• Task to carry out: Could you give the data that follows again exactly, without its pictures?

• Supplied material:
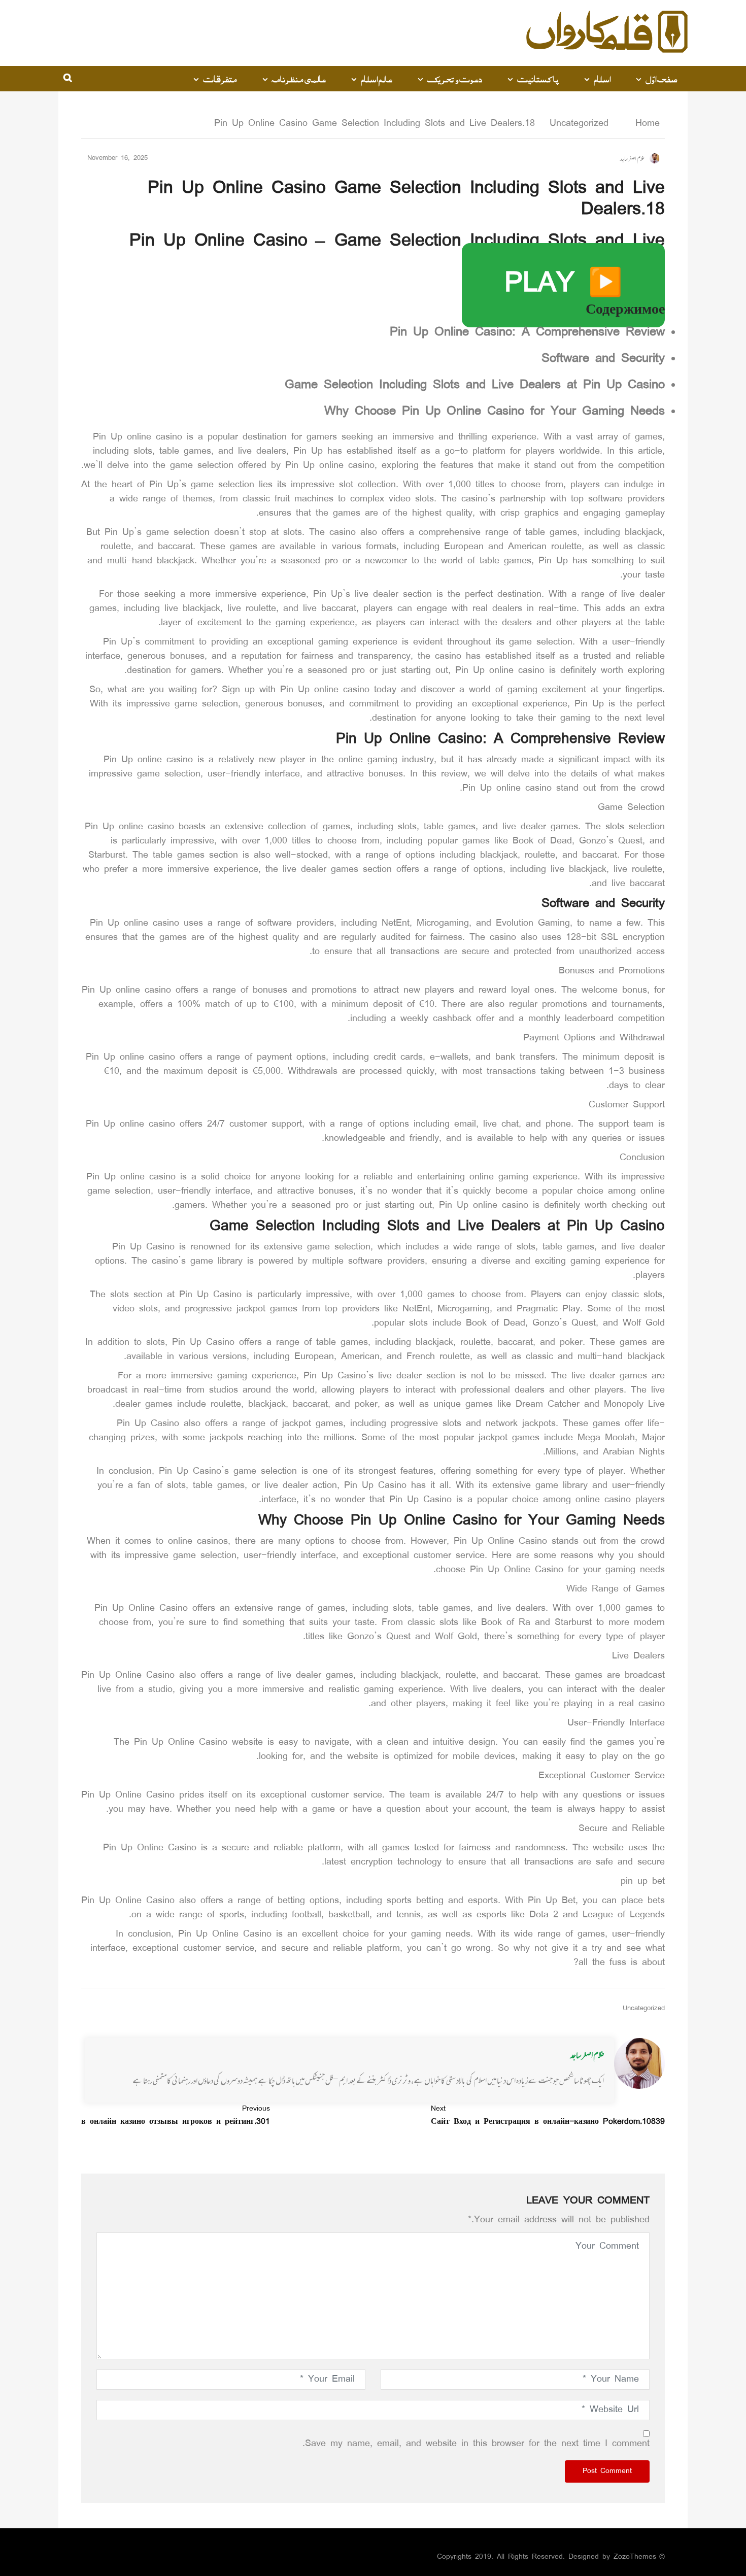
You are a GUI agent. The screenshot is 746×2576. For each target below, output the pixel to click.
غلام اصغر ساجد (587, 2055)
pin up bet (643, 1882)
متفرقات (220, 78)
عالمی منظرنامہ (299, 78)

• Response area:
You are a GUI agent. The screenshot is 746×2576. For each target below, output the pixel to click.
غلام اصغر ساجد (587, 2055)
pin up bet (643, 1882)
متفرقات (220, 78)
عالمی منظرنامہ (299, 78)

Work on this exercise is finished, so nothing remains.